As notas técnicas dão conselhos e orientações sobre questões como tarifas de 'roaming' de telemóvel, normas ambientais e normas relativas a automóveis.

O governo britânico vai publicar mais um lote de notas técnicas destinadas a informar as empresas e os cidadãos sobre os passos que deverão tomar no caso de o Reino Unido deixar a União Europeia sem um acordo.

Os documentos serão divulgados à tarde, após um conselho de ministros para analisar os preparativos do governo para a eventualidade de as negociações com os 27 restantes países da UE não chegarem a um consenso.

"Como faltam seis meses para o Reino Unido deixar a União Europeia, estamos a intensificar os nossos preparativos para um "não acordo ", para que o Reino Unido possa continuar a prosperar, independentemente do resultado das negociações", justificou o ministro do 'Brexit', Dominic Raab, num comunicado.

As notas técnicas dão conselhos e orientações sobre questões como tarifas de 'roaming' de telemóvel, normas ambientais e normas relativas a automóveis.

Raab considera que esta é "abordagem sensata e pragmática" para o país se preparar para todos os tipos de cenários.

Na altura da publicação das primeiras 25 notas técnicas, em agosto, o Governo manifestou-se disposto a "tomar medidas unilaterais para manter a maior continuidade possível a curto prazo em caso de ausência de acordo e mesmo que a UE não o faça do seu lado".
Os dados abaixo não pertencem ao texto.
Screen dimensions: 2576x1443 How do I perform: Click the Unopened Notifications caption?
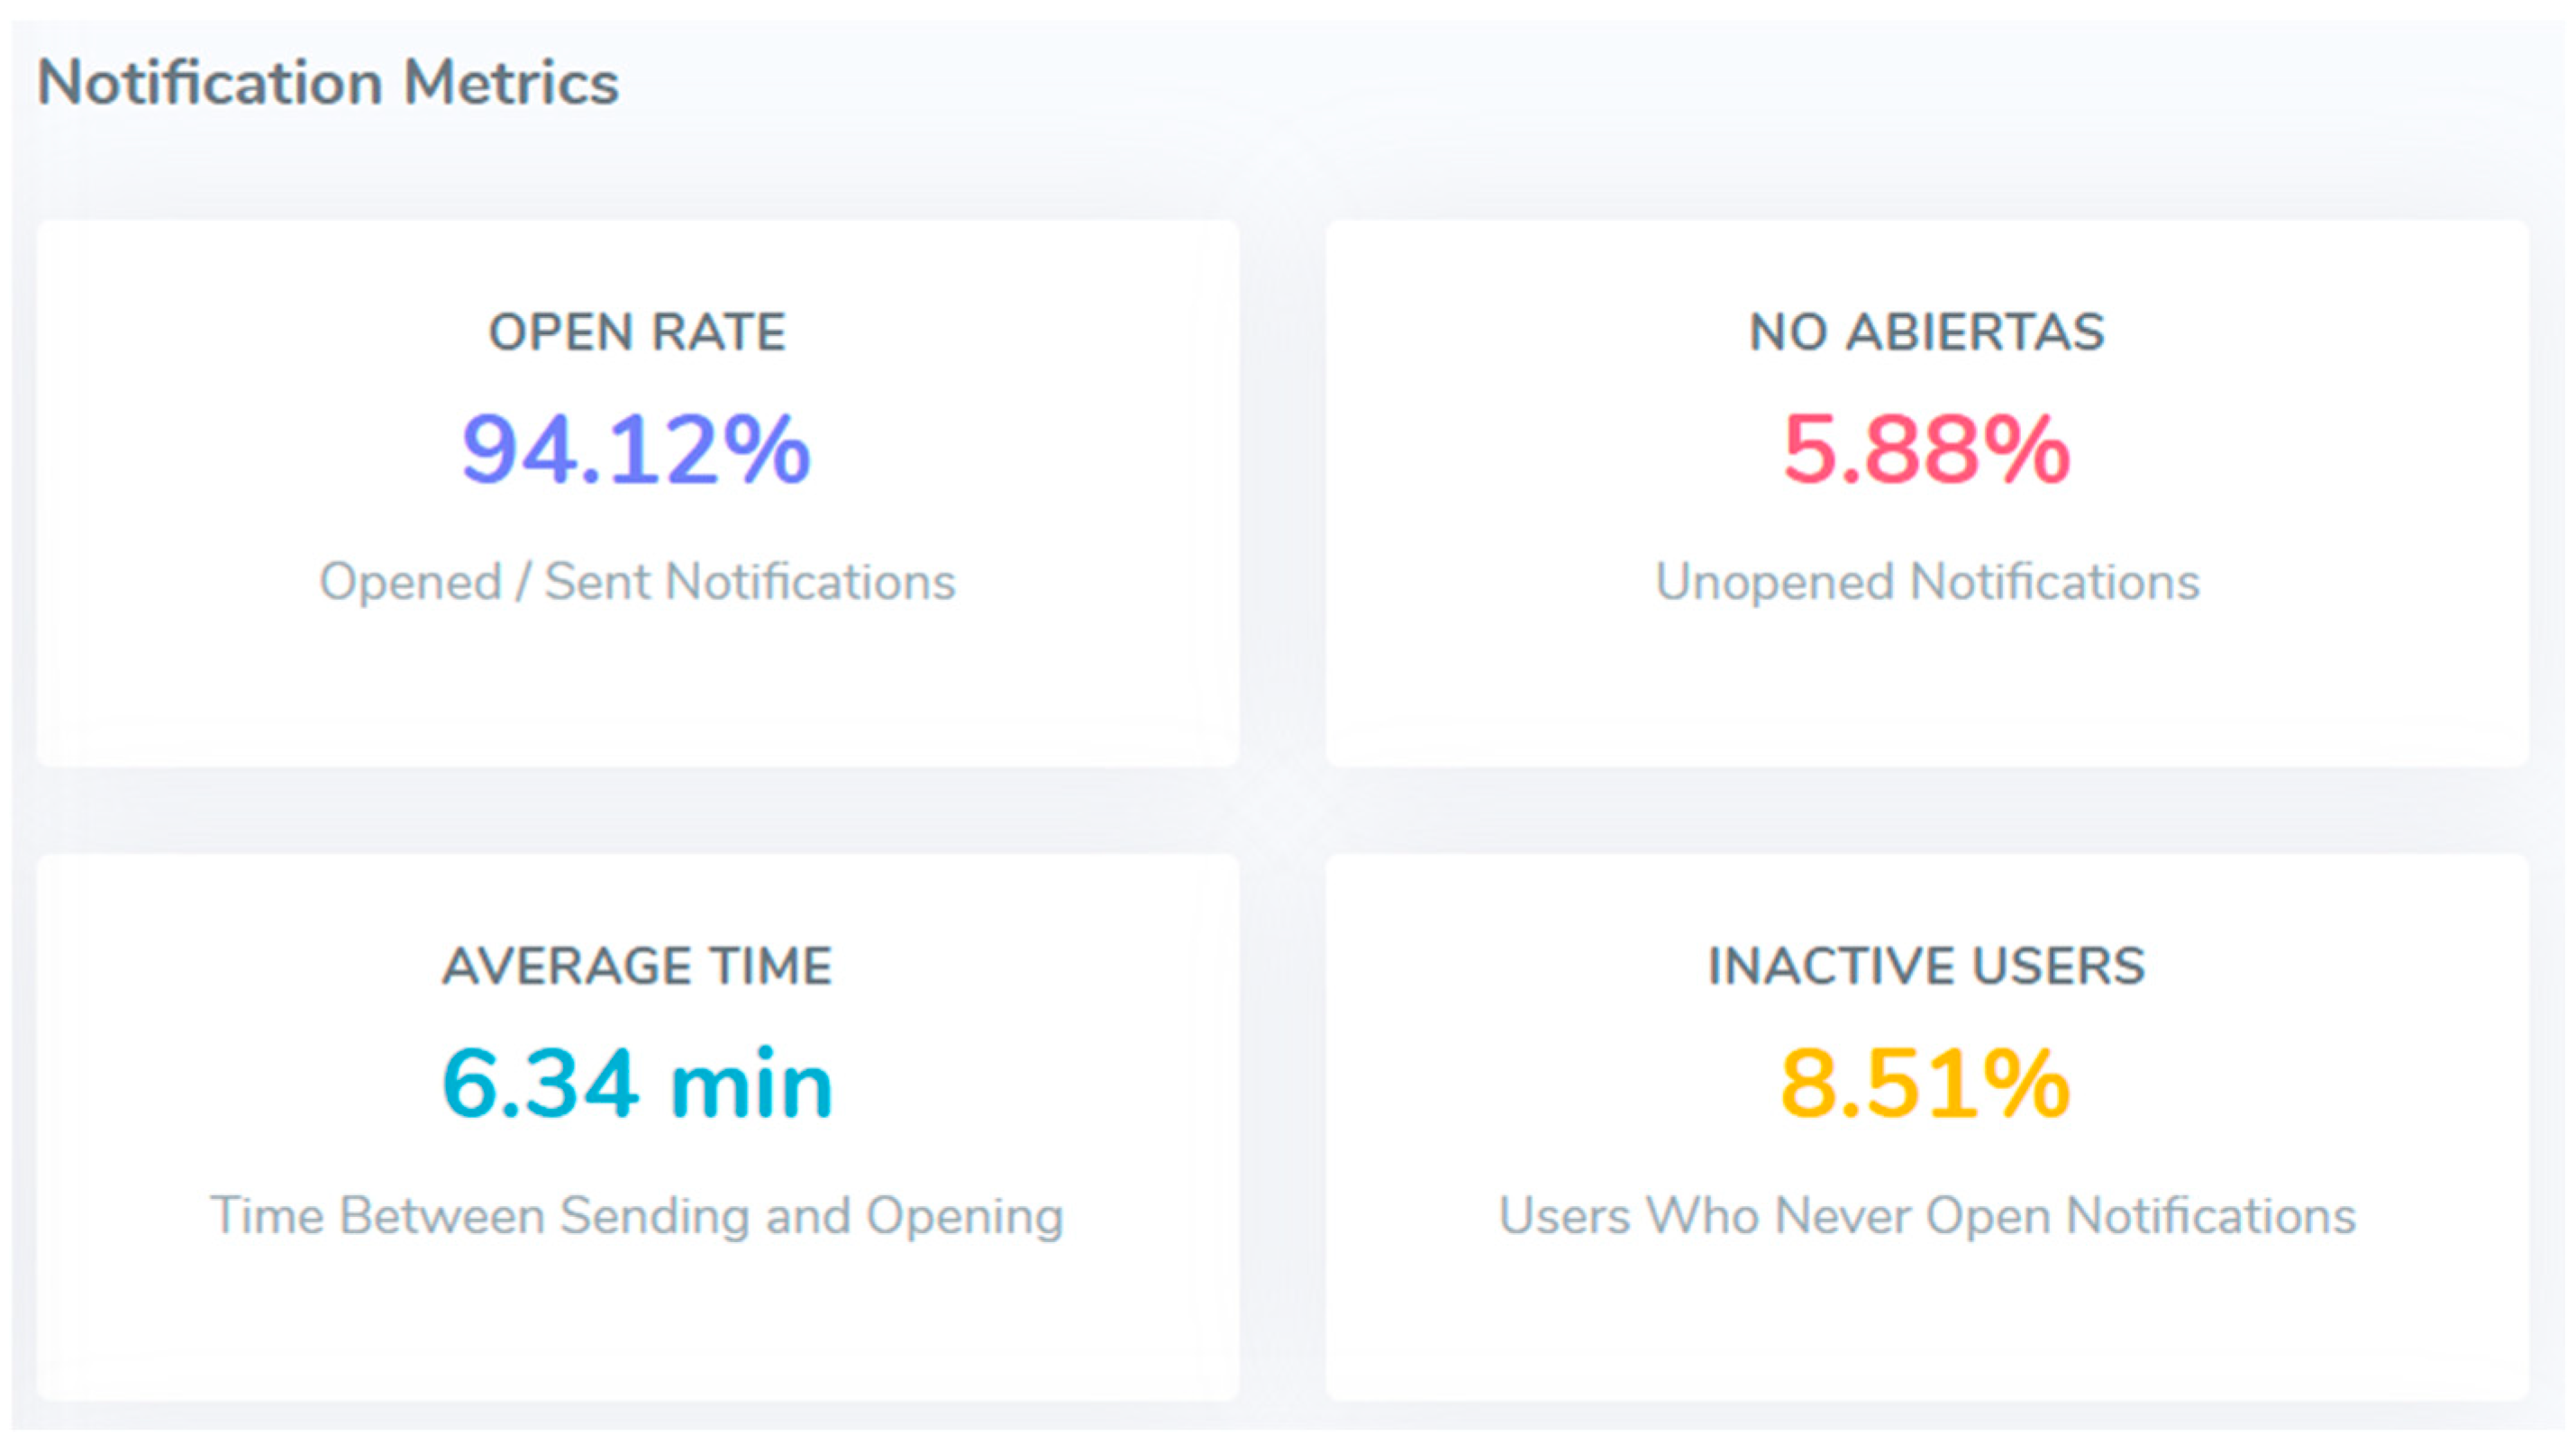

How, Raab reiterou o empenho de Londres para um acordo a tempo da saída da União Europeia, a 29 de março, que considera "o resultado mais provável".

Porém, o governo de Theresa May tem enfrentado a oposição de Bruxelas às suas propostas e também de vários deputados do próprio partido Conservador, incluindo de ex-ministros como Boris Johnson, David Davis e Ian Duncan Smith.

Estes opõem-se às propostas de May para a criação uma área de comércio livre de bens entre o Reino Unido e UE que facilite trocas comerciais sem atrito entre as fronteiras britânicas e do resto da Europa, nomeadamente entre a República da Irlanda e Irlanda do Norte, por entenderem que vai limitar as negociações de acordos com outros países.